**WHAT YOU HAVE TO DO**
Once a line is found to contain "screenshot", copy it out of the listing.

**TASK DATA**
::::::::

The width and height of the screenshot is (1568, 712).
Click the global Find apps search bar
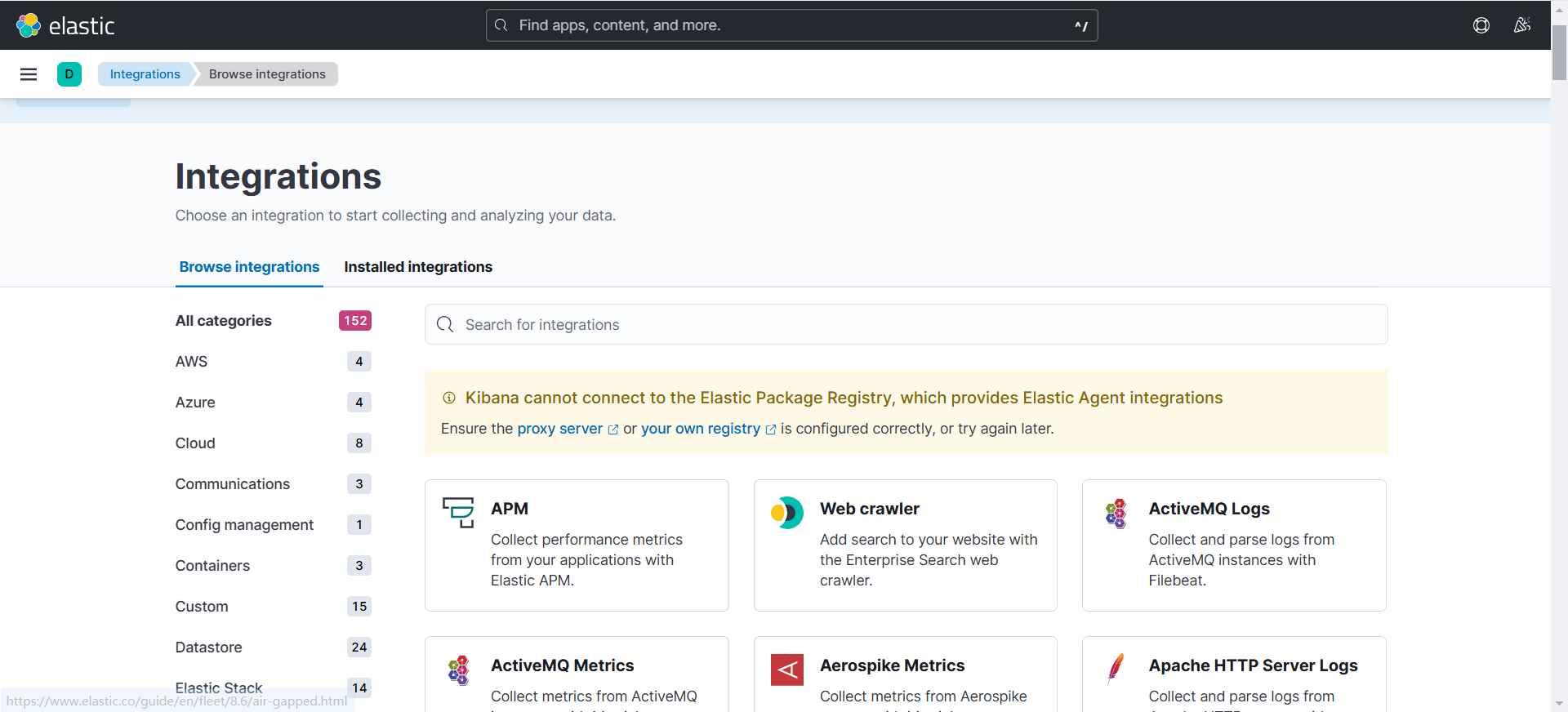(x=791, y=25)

::::::::

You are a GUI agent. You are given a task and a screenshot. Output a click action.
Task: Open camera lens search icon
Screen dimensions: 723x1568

::::::::

**EXERCISE ANSWER**
The width and height of the screenshot is (1568, 712).
You are a GUI agent. You are given a task and a screenshot. Output a click action.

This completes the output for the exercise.